Mantan Koordinator Kontras, Usman Hamid dan orang tua korban tragedi Trisakti, Sumiarsih, menjadi korban. Begitu juga dengan dua aktivis HAM lainnya, Garda dan Tunggal. “Korban terluka di bagian tangan dan siku,” ujar Haris. Menurut Haris, tindakan aparat tersebut melanggar standar operasi pengamanan. Ia menuntut agar polisi menindak tegas para petugas yang melukai rekan-rekannya. “Ini jelas represif,” katanya.
Kasus pembunuhan Munir terus dipertanyakan sejumlah aktivis. Kasus pembunuhan mantan Koordinator Kontras yang tewas diracun dalam penerbangan ke Belanda, 7 September 2004 lalu itu, dinilai belum menyentuh aktor yang tepat. Yang terjadi justru praktik impunitas terhadap seorang tersangkanya.
“Selama ini otaknya belum pernah terungkap. Pemerintah berjanji menuntaskan tapi kenyataannya sudah tujuh tahun tidak ada dalang yang dihukum,” katanya.
Secara terpisah, Jaksa Agung Basrief Arief mengaku belum bisa mengajukan peninjauan kembali (PK) terhadap kasus pembunuhan aktivis HAM Munir ke Mahkamah Agung. Alasannya, Kejaksaan Agung tidak memiliki kewenangan mengajukan PK. “Kami belum akan memutuskan atas sikap ini,” ujar Basrief usai acara pelantikan sejumlah pejabat eselon II di Gedung Bundar Kejagung kemarin.
Pengajuan PK ini terkait putusan MA yang tidak menerima pengajuan kasasi kejaksaan atas putusan bebas Muchdi Pr dalam kasus pembunuhan Munir. Atas kasasi ini Mahkamah Agung menyatakan tidak menerima permohonan kasasi dari Kejaksaan Agung. Sebelumnya Pengadilan Negeri Jakarta Selatan membebaskan Muchdi dari dakwaan kasus pembunuhan Munir pada akhir 2008. MA menilai putusan hakim Pengadilan Negeri Jakarta Selatan dalam menerapkan hukum sudah tepat.
Basrief menyebutkan berkas perkara yang diberikan sudah tuntas dan berkekuatan hukum tetap. Karena itu kewenangan kejaksaan sudah dilaksanakan sepenuhnya. “Kalau ditanya keseriusan, kami sudah sangat serius,” ujarnya.
Artinya, kata Basrief, kasus ini sudah diselesaikan sampai persidangan dan mempunyai kekuatan hukum tetap. “Kewenangan kejaksaan sudah kami laksanakan semaksimal mungkin,” katanya.
Mengenai pengajuan PK ini, menurut Basrief, masih menjadi perdebatan.
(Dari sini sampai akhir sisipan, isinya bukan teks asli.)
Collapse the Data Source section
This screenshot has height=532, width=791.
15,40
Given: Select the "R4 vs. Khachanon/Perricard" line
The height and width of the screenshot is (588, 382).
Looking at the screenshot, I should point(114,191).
Pasalnya, berdasarkan KUHAP kewenangan mengajukan PK tidak berada di tangan jaksa. “Yang berhak mengajukan PK adalah terpidana atau ahli waris,” katanya.
Untuk bisa diajukan PK, kata Basrief, Kejaksaan Agung harus melihat seberapa besar kasus yang dihadapi. Khususnya untuk hal-hal yang menyangkut keamanan negara dan sebagainya. “Itu yang menjadi pertimbangan, juga bukti-bukti baru, dan sebagainya, katanya.